Versátil portulacaria
Plantada en solitario en tiestos grandes y altos para mayor realce de sus tallos colgantes púrpuras y su abundante follaje verde jade. En el suelo del jardín, entremezclando sus constelaciones de hojas con las rosetas de los aloes. A ras del suelo en una rocalla. La Portulacaria afra es un arbusto suculento ornamental que se presta a varios usos. Y todo ello con una mínima demanda de agua y tierra.
Precisamente, porque vive bien con poca tierra y poca agua, la Portulacaria afra es una planta óptima para macetas. “La hemos utilizado mucho en azoteas en Tarudant, en el sur de Marruecos, al sol o a media sombra. Alcanza un gran tamaño: más de dos metros”, cuenta el paisajista Éric Ossart.

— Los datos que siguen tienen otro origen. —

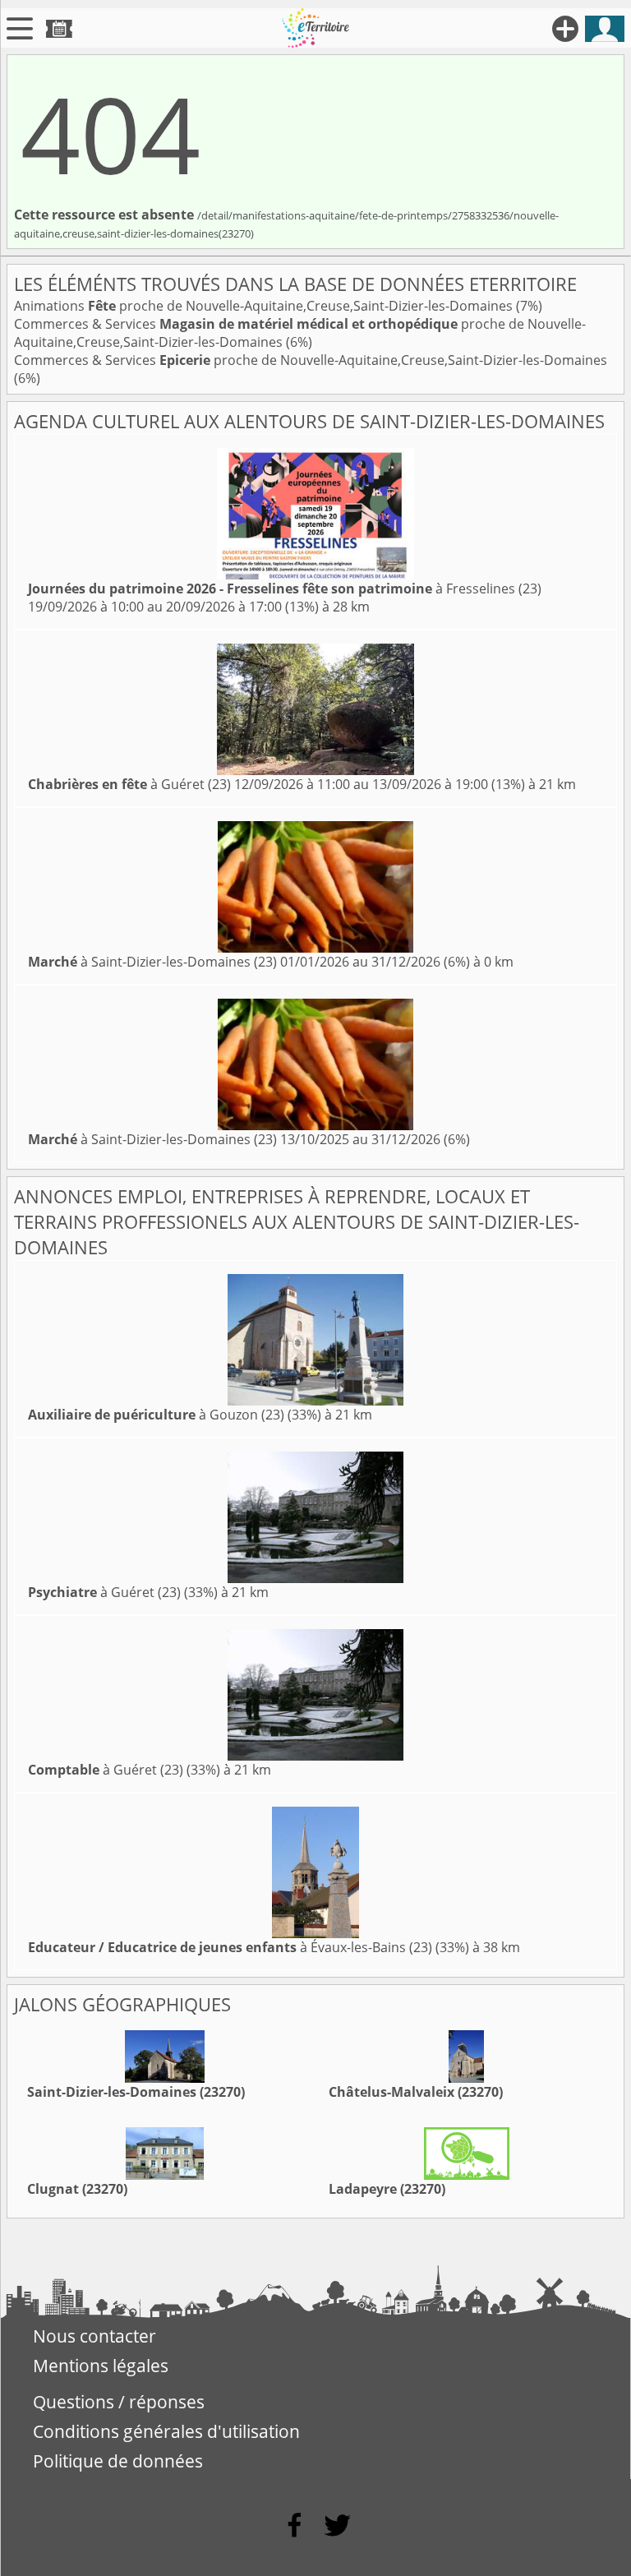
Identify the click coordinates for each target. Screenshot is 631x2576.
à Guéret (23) (129, 784)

Plantada en altas macetas de barro cocido, para gran lucimiento de su particular estructura de ramas, con tallos erguidos y colgantes, y su copioso follaje verde claro, compone un atractivo punto focal en el jardín de Juan Masedo que enseñamos en la foto de arriba. “La suelo usar en maceta justamente por su baja necesidad de riego”, explica el paisajista. “En invierno no lo necesita y en verano cada 15 días para evitar su deshidratación”.
La gran resistencia a la sequía de este arbusto suculento es fruto de su adaptación a su hábitat nativo: las zonas áridas de la región del Cabo y Swazilandia en el sur de África. Por eso mismo no tolera las heladas, un aspecto que se soluciona cultivándola en tiestos que se puedan llevar a un sitio protegido.
La portulacaria en los jardines
Pocas suculentas tienen hojas tan pequeñas: de apenas 1,5-2 cm de diámetro. Son redondeadas y planas, parecidas a las de la Crassula ovata, con la que se la suele confundir. Ambas comparten nombre común: árbol de jade, por el color del follaje, la textura satinada y la forma de arbolito que pueden desarrollar.
Ese follaje perenne verde claro, que contrasta vivamente con el tono burdeos de los tallos nuevos, y la forma irregular de las plantas ponen una nota diferencial en los parterres de suculentas, en contraposición a las rosetas de los aloes, las palmas azuladas del palmito (Chamaerops humilis) o las matas lacias del Hesperaloe parviflora. “Han de situarse con plantas que necesiten poca agua, en un lugar poco ventoso”, aconseja Juan Masedo. Éric Ossart recomienda aportarle compost: “No vive de la nada, el abono la ayuda”.